The show I saw where the performers forgot the audience was Chick Corea several years ago at Jazz Alley in Seattle. Unfortunately, I don't remember who his band was for that particular tour. But I do remember being utterly enthralled by this one piece they played. Yes, I think they forgot that the audience was there, but instead of making us feel like they didn't care about us, it made us feel like our presence didn't make things hard for them, and probably enhanced their experience as well. We were quiet in that club, yes. Some conversation, but at a low hum, and not too many spilled beers at the bar. And utter silence by the end of this piece. I guess I felt that my presence as "audience" didn't affect their ability to really saturate themselves in what they were creating. There was a purity to it that was different than more interactive concerts where it's obvious that audience participation, even simply audience *presence*, is a part of the show. This was a purity of creation that I was honored to witness, and that others in the club felt honored to witness as well.

Maury D'annato said...

Once in a while I've been to a...pop, or whatever, concert where the audience acted largely like the audience at Carnegie Hall or somewhere like that. I remember seeing the Brooklyn band Hem at Schuba's in Chicago and everyone was rapt, and quiet.

I like the points you're making, though of course as a dour librarian of an audience member, quick with a shoosh that kills at ten paces, I do hope shaken up classical music won't be an excuse for people to talk during the performance. Because that's not a matter of some stuffy, needlessly sedate form of respect for the music; that's about letting the people around you listen.

abner said...

This is a great issue! Here's a feeling I've long had from the audience perspective. I listen to all kinds of music, and rhythm is central to all of it. The body wants to move! But so often we restrain ourselves, for all sorts of reasons. Partly it's the ethos: you're supposed to sit still. Partly it's that many people are reluctant to dance in any setting; we've all heard "I need a few drinks first" before someone feels comfortable dancing. What if chamber music (and I use that term as broadly as possible) were played in settings where people could ... if not talk (we do want to hear the music!) ... at least move! Their bodies! Dance if they want to. Chamber-dance. With drinks as needed :) As a way to develop new audiences of younger people, this could be a big help.

JSU said...

Holland, as usual, jumbles together a lot of disparate things. For example, the legendary "chatty listener" of yore. Shall we ignore that the original concert audiences were aristocrats, who would of course prioritize their own (ostensibly transcendent) social ordering over the transient states of "listener" and "performer"? We can hardly go back there, nor would we want to. Transient orderings are all we've got in 2008, but they're no less essential for all that. The contemporary thing, it seems to me, is to *recognize* that they're transient, but stick to the good in them (including the stuff bequeathed by performance tyrants like Wagner, Toscanini, et al.) nonetheless.

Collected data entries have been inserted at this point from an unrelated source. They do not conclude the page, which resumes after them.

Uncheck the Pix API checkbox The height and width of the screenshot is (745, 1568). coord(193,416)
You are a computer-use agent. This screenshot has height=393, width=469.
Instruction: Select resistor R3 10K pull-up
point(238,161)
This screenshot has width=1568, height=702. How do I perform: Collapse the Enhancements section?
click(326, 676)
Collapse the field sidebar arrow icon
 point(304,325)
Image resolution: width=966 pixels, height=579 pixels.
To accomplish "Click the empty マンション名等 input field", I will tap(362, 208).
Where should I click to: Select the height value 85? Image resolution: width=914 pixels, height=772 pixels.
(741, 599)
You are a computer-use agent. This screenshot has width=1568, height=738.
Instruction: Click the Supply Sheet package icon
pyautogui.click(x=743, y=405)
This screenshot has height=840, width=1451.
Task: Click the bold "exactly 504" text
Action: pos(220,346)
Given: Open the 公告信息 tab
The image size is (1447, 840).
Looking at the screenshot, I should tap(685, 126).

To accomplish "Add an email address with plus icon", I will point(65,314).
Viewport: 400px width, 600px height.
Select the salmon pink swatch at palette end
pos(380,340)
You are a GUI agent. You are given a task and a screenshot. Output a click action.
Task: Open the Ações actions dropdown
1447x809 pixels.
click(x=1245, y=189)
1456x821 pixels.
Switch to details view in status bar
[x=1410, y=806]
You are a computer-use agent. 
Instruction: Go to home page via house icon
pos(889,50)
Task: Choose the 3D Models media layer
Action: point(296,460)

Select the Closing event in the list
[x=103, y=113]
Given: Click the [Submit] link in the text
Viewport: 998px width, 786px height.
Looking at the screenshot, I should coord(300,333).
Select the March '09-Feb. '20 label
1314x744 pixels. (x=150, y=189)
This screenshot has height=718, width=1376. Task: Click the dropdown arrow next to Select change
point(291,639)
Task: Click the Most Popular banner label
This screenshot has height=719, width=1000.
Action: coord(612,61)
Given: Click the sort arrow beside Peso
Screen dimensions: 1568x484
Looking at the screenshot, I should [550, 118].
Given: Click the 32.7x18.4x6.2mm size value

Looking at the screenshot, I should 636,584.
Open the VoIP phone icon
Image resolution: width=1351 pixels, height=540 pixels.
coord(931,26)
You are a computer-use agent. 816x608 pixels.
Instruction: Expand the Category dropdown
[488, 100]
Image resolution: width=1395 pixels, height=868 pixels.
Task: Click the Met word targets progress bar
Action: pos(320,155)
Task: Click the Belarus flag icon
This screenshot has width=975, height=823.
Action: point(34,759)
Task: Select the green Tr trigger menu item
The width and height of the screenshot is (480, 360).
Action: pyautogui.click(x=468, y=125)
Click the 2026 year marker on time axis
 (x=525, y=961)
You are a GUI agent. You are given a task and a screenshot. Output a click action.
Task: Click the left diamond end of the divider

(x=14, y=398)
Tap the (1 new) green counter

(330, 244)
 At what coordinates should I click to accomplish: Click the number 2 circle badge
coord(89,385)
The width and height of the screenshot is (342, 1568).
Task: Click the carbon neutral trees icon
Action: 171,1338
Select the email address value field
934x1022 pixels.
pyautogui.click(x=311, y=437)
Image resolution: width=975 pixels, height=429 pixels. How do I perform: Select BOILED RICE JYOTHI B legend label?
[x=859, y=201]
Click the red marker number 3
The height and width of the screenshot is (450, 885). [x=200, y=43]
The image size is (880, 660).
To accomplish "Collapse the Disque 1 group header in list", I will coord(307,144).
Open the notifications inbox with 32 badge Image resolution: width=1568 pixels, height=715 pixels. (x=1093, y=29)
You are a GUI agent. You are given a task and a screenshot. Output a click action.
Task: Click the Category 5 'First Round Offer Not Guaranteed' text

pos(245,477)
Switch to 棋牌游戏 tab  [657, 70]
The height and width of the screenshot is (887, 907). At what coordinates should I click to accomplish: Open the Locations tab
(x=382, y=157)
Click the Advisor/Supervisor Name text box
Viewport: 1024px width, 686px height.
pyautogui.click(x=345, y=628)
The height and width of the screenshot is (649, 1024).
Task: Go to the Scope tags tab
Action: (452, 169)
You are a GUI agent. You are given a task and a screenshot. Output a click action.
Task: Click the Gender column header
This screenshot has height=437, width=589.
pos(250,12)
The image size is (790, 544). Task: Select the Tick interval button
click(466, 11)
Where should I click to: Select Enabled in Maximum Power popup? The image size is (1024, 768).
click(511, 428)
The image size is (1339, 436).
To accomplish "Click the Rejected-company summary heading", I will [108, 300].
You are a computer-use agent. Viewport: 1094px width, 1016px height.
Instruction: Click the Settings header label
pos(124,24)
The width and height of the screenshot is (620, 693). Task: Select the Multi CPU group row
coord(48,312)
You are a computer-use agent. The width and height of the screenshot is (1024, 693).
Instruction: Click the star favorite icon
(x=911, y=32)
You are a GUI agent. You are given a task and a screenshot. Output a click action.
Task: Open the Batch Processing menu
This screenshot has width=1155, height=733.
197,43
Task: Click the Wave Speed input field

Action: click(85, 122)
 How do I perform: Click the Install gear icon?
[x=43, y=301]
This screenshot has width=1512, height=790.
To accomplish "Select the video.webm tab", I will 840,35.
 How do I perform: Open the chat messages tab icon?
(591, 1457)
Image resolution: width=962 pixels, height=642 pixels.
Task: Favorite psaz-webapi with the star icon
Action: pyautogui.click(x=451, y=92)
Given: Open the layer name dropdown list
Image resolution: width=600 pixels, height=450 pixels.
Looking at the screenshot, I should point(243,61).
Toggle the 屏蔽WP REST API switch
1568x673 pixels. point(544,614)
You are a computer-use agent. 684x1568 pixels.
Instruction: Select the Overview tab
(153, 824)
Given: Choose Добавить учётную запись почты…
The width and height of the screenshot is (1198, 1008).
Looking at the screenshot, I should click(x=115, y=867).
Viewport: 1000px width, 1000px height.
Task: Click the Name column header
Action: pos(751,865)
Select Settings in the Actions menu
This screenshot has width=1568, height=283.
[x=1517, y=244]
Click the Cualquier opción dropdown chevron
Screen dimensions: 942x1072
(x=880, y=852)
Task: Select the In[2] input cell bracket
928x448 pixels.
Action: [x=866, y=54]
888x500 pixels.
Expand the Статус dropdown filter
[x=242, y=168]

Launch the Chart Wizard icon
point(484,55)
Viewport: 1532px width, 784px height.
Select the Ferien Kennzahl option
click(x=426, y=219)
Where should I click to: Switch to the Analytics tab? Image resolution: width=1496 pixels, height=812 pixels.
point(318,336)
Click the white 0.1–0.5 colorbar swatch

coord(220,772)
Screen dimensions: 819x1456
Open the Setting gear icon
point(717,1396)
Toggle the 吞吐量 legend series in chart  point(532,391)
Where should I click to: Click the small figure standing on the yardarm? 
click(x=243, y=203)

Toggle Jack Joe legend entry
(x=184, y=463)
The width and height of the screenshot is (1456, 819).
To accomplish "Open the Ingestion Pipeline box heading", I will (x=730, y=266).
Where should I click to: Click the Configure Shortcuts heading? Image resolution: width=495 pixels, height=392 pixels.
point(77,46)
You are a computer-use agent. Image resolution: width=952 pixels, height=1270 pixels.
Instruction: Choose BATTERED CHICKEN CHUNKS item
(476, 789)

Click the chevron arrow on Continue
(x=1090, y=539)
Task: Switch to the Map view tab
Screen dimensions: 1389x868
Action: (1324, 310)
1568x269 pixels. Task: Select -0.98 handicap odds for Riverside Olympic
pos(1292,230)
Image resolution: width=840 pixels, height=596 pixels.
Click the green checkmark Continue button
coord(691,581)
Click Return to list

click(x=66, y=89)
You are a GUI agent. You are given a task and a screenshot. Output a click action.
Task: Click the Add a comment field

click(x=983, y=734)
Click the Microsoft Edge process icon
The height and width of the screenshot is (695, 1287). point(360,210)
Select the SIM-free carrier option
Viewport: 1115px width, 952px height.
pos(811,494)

Nor do I think it pays to confuse different sorts of aesthetics... Not to say that the genres don't/shouldn't mix in any particular thing, or that much "classical" music works as (or in fact, like much of the virtuoso stuff, was actually intended for) performance in the popular mode. But I very much doubt there's one unitary performance form/relation/whatever in which everything today wants to converge.

Charlotte said...

I don't think it's necessary for performers to consciously take the audience into account. Depending on the performance situation, I think it's often better if they forget that the audience is there once they've started playing, the Chick Corea concert being a perfect example. I really like the idea of shaking things up in the world of classical music (or music in general), but no matter what kind of music is being played, where a concert happens or what people are wearing, I think the only things you need (the things you must have) to create a memorable concert experience are very emotionally generous, open performers, and an engaged audience.